◆ **THE RECORDS**
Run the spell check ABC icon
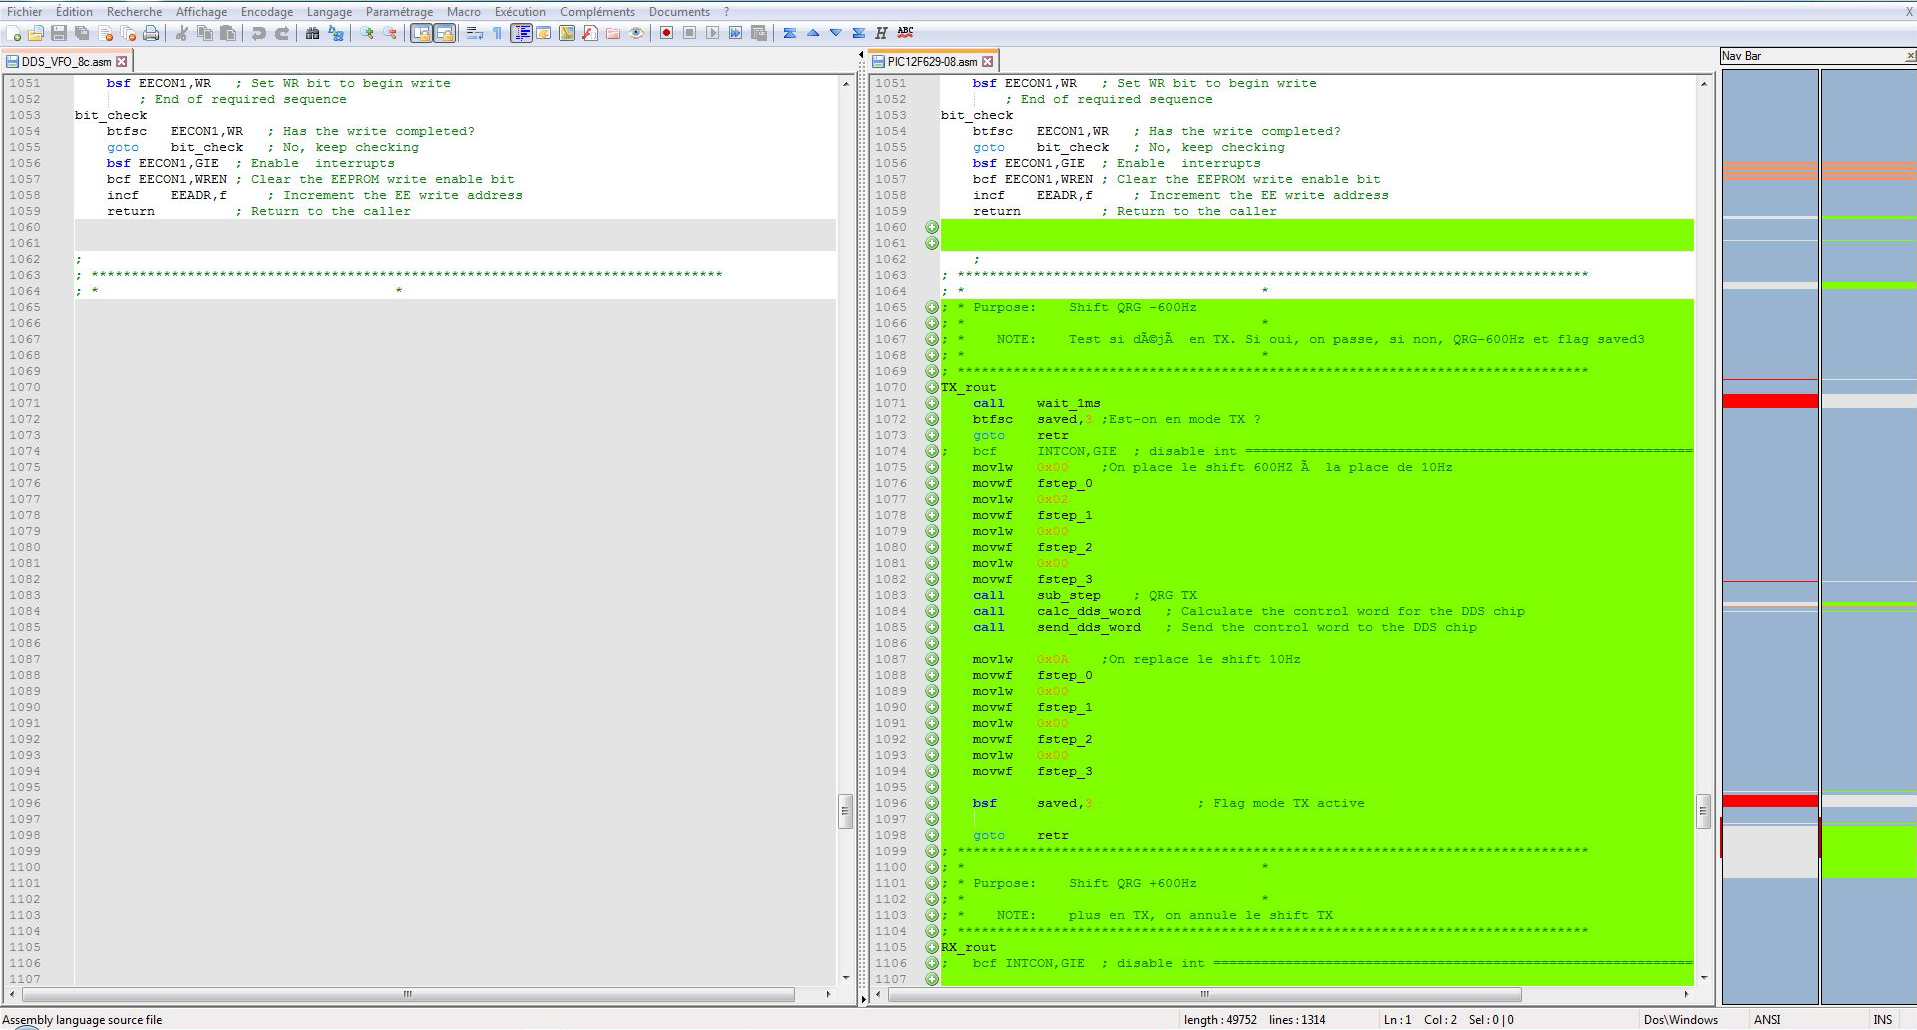This screenshot has width=1917, height=1030. (x=904, y=33)
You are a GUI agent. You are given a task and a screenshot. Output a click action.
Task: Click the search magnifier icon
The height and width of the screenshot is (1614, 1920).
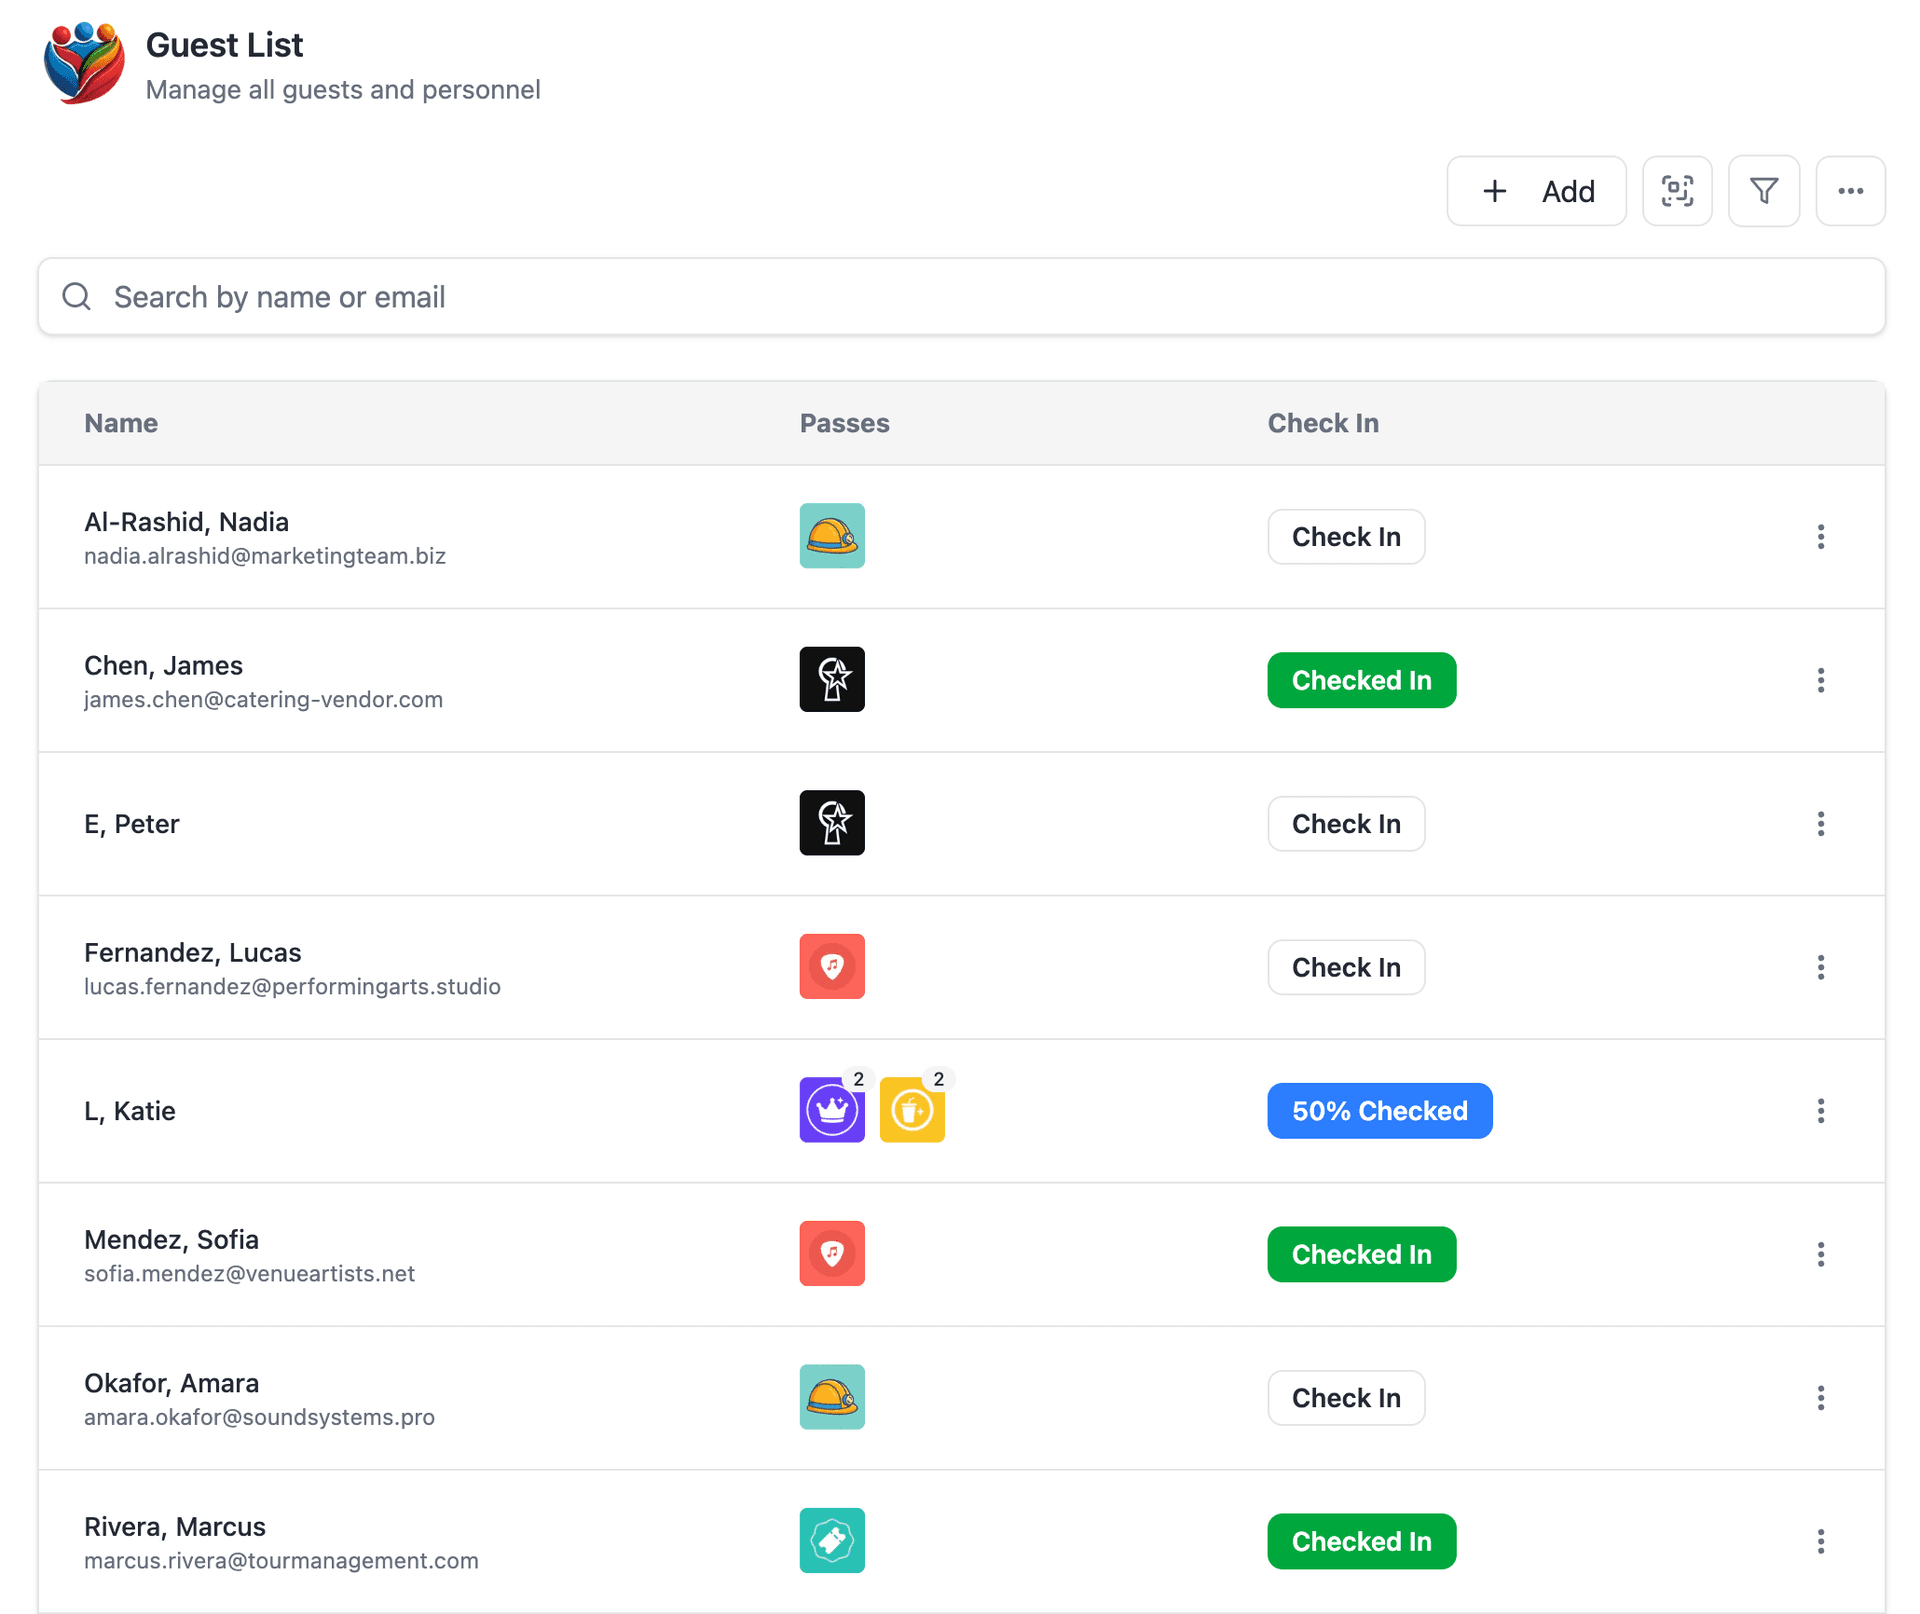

◆ **WHAT THE TASK REQUIRES**
The listing is to be repeated word for word, with all pictures omitted.

◆ **REPLY**
Run the spell check ABC icon
This screenshot has width=1917, height=1030. (x=904, y=33)
You are a GUI agent. You are given a task and a screenshot. Output a click action.
Task: Click the search magnifier icon
The height and width of the screenshot is (1614, 1920).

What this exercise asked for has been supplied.